El área metropolitana de Barcelona concentra el 80,8% de los municipios con agricultura periurbana de Cataluña, 101 de un total de 125, mientras que 12 se encuentran en Girona, 11 en Tarragona, y sólo 1 en Lleida, la Huerta que rodea la capital del Segrià. Así se desprende del estudio Delimitación de la agricultura periurbana en Cataluña realizado por los geógrafos de la Universidad de Lleida (UdL), Ignasi Aldomà y Josep Ramon Mòdol, por encargo del Departamento de Acción Climática, Alimentación y Agenda Rural de la Generalitat en el marco de la nueva Programación Rural 2023-2027, que se plantea acciones específicas para revitalizar la agricultura de estos territorios.
El estudio, el primero que delimita los municipios catalanes con agricultura periurbana, ha analizado los 947 municipios de Cataluña a partir de una docena de indicadores claros y reconocibles como la densidad y el crecimiento demográfico, la dimensión de la mancha urbana, la superficie de suelo urbano y su peso relativo, el peso relativo de la superficie cultivada y del empleo agrario, la dimensión media de las parcelas cultivadas o el peso relativo de las viviendas, entre otros, explican los geógrafos.
El resultado del estudio, es una propuesta de delimitación de 125 municipios que conforman el espacio de agricultura periurbana en Cataluña, que en consonancia con el modelo de poblamiento actual del territorio, se concentran básicamente en el área metropolitana de Barcelona, estableciendo un contínuum espacial que abarca buena parte de la franja costera, apunta Mòdol. De estos 125, 53 tienen más de 25.000 habitantes, 39 están en la demarcación de Barcelona, 7 en la de Tarragona, 6 en la de Girona y 1 en la de Lleida.

Un segundo grupo son 63 municipios de entre 5.000 y 25.000 habitantes que comparten con los anteriores buena parte de los criterios de agricultura periurbana y se encuentran en continuidad territorial. De estos, 53 se encuentran en la demarcación de Barcelona, 6 en la de Girona, 4 en la de Tarragona y ninguno en la de Lleida. Finalmente, se incluyen 9 municipios más, que independientemente de su magnitud demográfica, están absolutamente rodeados de un ámbito calificado de agricultura periurbana. Todos ellos están situados en la demarcación de Barcelona, en el entorno metropolitano y en el Maresme.

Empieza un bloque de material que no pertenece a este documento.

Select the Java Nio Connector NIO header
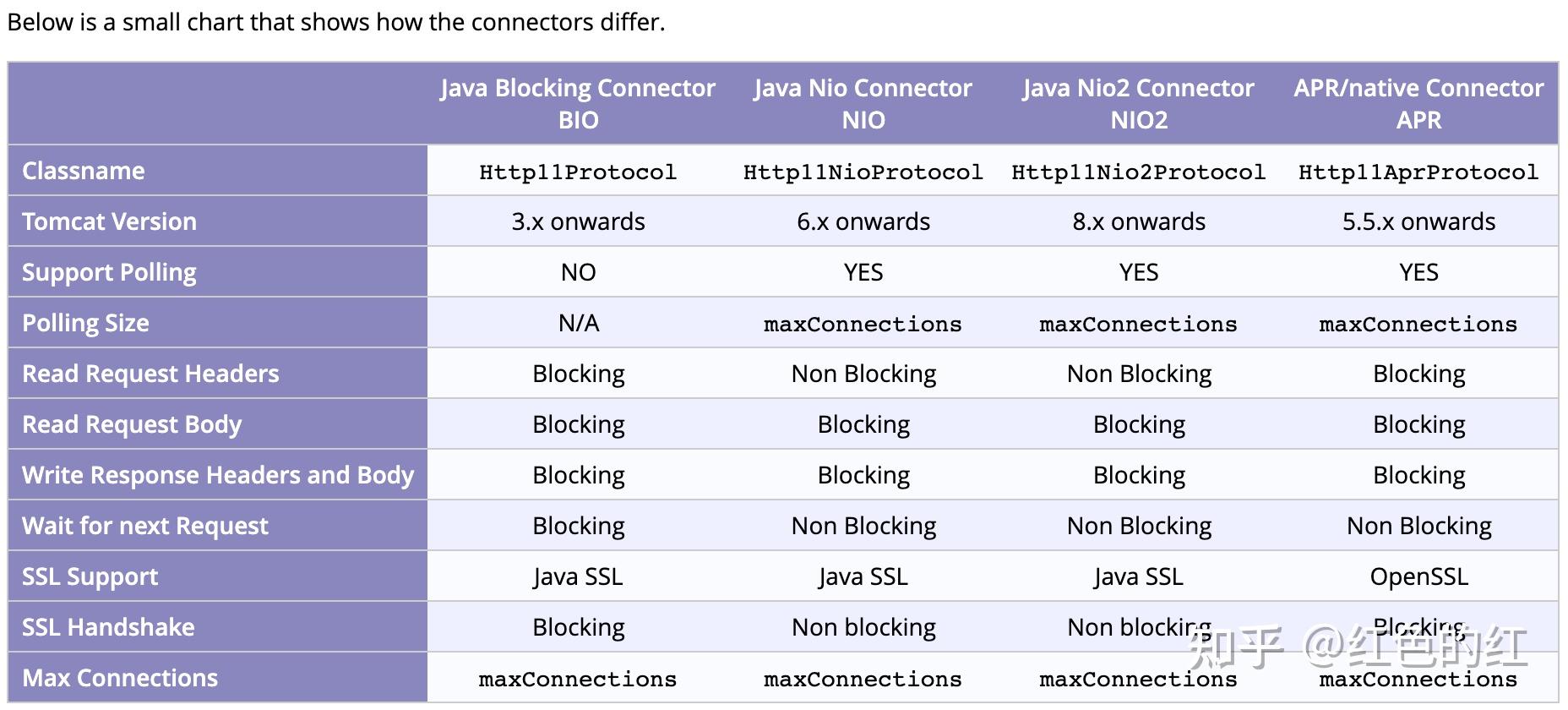The image size is (1568, 710). [x=863, y=104]
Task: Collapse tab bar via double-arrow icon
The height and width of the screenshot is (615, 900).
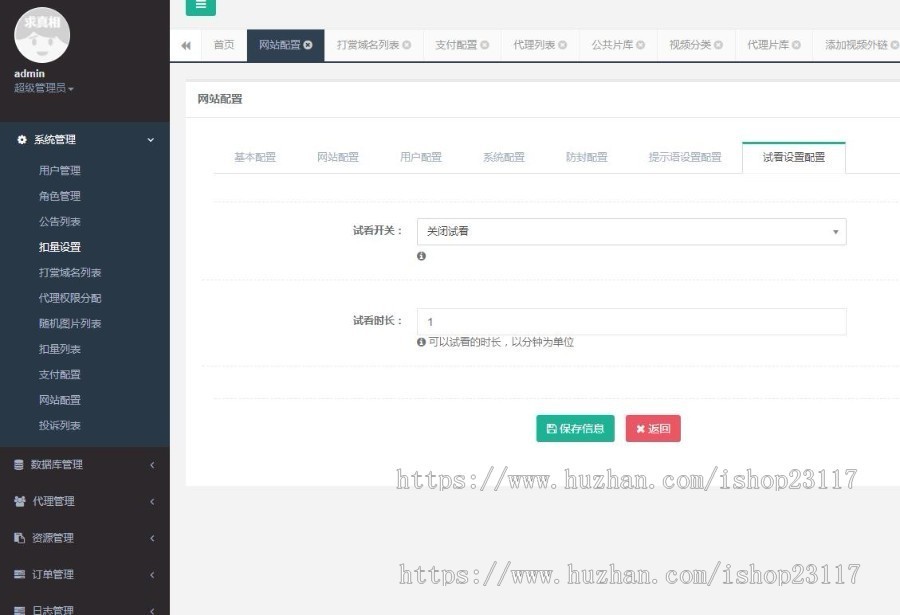Action: coord(185,44)
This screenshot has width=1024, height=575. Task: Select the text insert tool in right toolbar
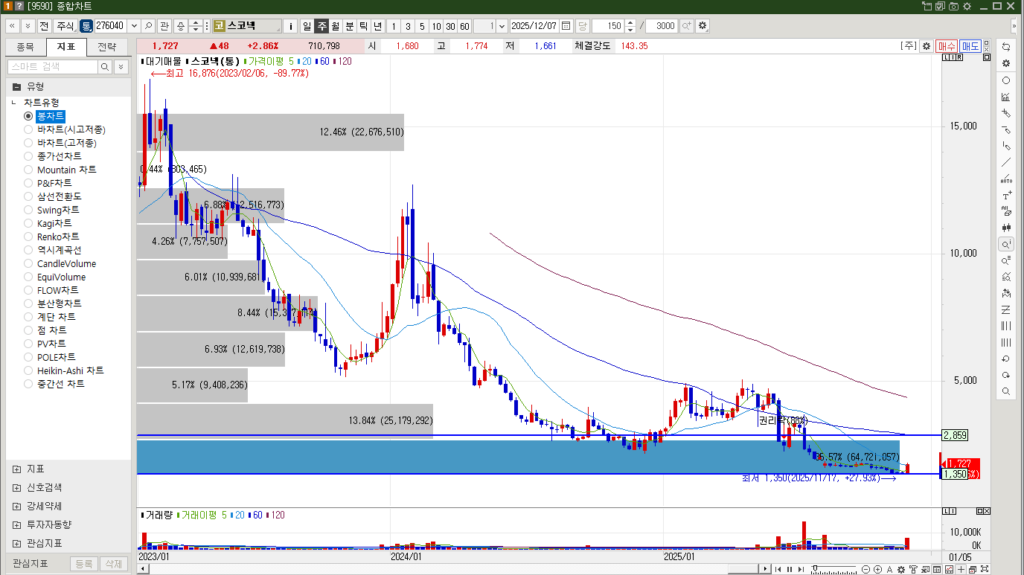tap(1005, 195)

"Alrededor de las ciudades las explotaciones agrarias deben afrontar dos procesos que limitan fuertemente sus producciones y su capacidad de adaptación. Por un lado, la proximidad urbana genera presiones sobre los precios del suelo y la propiedad y perturba la misma actividad cotidiana. Por otro lado, el pequeño parcelario heredado genera sobrecostes y dificulta la modernización. Una identificación de las áreas de Cataluña sujetas a estas limitaciones a partir de criterios estadísticos consistentes y actualizables, permite llegar a una lista de municipios donde las explotaciones agrarias podrían contar con ayudas complementarias para mantener la actividad", concluye Ignasi Aldomà.